Entropy coding by a beginner for beginners - Part 3: Simple data models

Setting test

In this part, we will start looking at how we can use the AC that has been written in the previous part. Entropy coders take values that need to be encoded from a model that drives the compression process. The role of the model is to estimate the probability of the symbol (maybe transform data in some way before) that we are encoding and pass that probability to the entropy coder. The boundary of this interaction may be blurred, as in the case of LZ, but in our case, the separation will be quite clear. If you have watched the commits from the previous part, you have already seen that they have some simple static model. Maybe it would be better to consider the implementation of the model itself first, but as changes in how we use our models will be minor from the following example, I decided at first to give a glance at how we will use them, so in the future, we won’t be disturbed from their implementation.

  
void TestStaticAC(const file_data& InputFile)
{
    BasicACByteModel Model;

    for (size_t i = 0; i < InputFile.Size; i++)
    {
        Model.update(InputFile.Data[i]);
    }
    ...
    ByteVec CompressBuffer;
    CompressFileStatic(Model, InputFile, CompressBuffer);
    file_data OutputFile;
    ...
    DecompressFileStatic(Model, OutputFile, CompressBuffer, InputFile);
}

Before starting the encоding process, we first collect some statistics by calling update() for each byte and then perform our test.

  
void CompressFileStatic(const BasicACByteModel& Model, const file_data& InputFile,
    ByteVec& OutBuffer)
{
    ArithEncoder Encoder(OutBuffer);

    for (u32 i = 0; i < InputFile.Size; ++i)

*WHAT YOU SHOULD DO*:
In the entropy coding tutorial, what is the model's role?

*RECORDED INFORMATION*:
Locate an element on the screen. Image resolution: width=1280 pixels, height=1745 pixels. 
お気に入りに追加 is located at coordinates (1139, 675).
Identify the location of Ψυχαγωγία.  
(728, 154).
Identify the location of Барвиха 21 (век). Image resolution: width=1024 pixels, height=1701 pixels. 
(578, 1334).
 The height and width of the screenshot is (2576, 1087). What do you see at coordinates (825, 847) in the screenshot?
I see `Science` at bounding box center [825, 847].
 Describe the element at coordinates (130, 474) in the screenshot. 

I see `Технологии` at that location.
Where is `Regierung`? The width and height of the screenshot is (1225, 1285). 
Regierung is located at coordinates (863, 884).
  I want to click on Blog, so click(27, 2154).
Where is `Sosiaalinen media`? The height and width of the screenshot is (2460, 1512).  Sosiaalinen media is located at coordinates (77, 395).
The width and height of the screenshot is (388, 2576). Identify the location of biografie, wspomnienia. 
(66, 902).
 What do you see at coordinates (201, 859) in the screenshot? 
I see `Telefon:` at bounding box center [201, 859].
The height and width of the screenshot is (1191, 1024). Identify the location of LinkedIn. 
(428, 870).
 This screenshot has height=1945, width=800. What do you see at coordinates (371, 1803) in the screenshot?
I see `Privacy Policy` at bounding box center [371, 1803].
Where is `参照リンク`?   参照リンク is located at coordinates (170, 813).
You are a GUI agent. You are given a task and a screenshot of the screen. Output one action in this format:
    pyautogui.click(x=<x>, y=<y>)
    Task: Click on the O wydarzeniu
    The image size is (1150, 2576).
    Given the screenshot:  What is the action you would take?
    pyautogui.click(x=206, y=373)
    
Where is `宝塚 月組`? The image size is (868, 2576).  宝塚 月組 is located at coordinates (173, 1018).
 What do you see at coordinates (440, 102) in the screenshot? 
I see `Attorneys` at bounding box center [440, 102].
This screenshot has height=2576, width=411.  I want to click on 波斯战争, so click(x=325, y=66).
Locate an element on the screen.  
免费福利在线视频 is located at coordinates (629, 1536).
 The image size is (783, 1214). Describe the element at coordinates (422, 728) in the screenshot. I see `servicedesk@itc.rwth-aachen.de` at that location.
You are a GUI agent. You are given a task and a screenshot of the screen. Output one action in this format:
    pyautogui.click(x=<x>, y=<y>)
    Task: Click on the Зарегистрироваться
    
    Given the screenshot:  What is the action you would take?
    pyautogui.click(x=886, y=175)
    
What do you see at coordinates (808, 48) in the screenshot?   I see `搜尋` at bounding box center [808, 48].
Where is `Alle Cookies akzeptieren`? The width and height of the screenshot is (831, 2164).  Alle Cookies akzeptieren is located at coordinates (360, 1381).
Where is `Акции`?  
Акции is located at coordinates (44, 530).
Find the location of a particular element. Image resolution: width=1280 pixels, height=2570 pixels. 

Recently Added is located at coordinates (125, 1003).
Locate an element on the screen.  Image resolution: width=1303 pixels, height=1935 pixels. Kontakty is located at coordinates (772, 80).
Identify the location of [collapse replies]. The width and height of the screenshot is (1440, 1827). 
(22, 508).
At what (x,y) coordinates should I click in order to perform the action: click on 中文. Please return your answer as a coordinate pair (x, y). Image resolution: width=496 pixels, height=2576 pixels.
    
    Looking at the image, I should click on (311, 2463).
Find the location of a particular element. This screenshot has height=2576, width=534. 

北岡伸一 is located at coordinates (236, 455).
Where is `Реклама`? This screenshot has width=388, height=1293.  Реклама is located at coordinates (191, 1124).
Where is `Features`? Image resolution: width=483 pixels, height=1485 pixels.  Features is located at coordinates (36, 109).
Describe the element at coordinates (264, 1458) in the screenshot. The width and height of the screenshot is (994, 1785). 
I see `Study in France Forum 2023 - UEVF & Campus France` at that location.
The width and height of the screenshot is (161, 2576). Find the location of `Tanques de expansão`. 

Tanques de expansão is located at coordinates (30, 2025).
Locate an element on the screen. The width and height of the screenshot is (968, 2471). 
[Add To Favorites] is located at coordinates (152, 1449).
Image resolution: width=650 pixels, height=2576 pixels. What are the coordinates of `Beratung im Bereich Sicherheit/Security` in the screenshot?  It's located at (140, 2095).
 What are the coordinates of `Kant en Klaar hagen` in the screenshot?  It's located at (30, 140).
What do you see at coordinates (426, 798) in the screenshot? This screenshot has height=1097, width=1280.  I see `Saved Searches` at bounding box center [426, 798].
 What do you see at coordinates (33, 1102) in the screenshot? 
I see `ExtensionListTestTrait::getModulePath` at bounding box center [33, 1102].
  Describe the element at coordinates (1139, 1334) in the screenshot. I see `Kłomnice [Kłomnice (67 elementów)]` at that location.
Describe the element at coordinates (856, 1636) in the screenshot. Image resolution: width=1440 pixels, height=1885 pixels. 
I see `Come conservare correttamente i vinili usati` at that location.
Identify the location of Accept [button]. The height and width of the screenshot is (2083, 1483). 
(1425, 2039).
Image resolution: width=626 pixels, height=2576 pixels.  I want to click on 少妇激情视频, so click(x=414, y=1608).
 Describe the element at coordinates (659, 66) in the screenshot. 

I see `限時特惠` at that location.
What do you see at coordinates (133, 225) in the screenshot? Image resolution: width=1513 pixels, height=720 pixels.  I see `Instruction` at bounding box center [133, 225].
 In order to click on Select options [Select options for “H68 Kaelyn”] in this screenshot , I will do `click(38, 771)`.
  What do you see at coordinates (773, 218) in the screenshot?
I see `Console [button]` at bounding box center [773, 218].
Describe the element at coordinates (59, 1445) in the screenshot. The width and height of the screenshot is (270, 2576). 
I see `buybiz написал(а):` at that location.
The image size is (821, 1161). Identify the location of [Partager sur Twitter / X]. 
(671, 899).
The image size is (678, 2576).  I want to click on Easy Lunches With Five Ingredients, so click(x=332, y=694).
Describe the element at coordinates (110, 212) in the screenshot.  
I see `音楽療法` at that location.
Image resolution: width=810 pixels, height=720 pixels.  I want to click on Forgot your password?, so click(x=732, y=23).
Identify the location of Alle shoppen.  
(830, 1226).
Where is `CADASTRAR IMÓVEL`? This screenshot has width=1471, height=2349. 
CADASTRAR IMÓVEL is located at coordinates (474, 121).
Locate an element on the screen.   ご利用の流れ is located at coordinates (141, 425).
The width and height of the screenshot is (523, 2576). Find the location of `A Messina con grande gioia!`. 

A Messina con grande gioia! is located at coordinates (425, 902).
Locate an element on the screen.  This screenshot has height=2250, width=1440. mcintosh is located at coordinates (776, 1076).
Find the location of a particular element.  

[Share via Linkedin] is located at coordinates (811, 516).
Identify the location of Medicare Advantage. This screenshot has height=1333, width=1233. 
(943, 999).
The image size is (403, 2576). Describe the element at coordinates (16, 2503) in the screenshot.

*RESPONSE*:
It estimates the probability of the symbol being encoded and passes that probability to the entropy coder.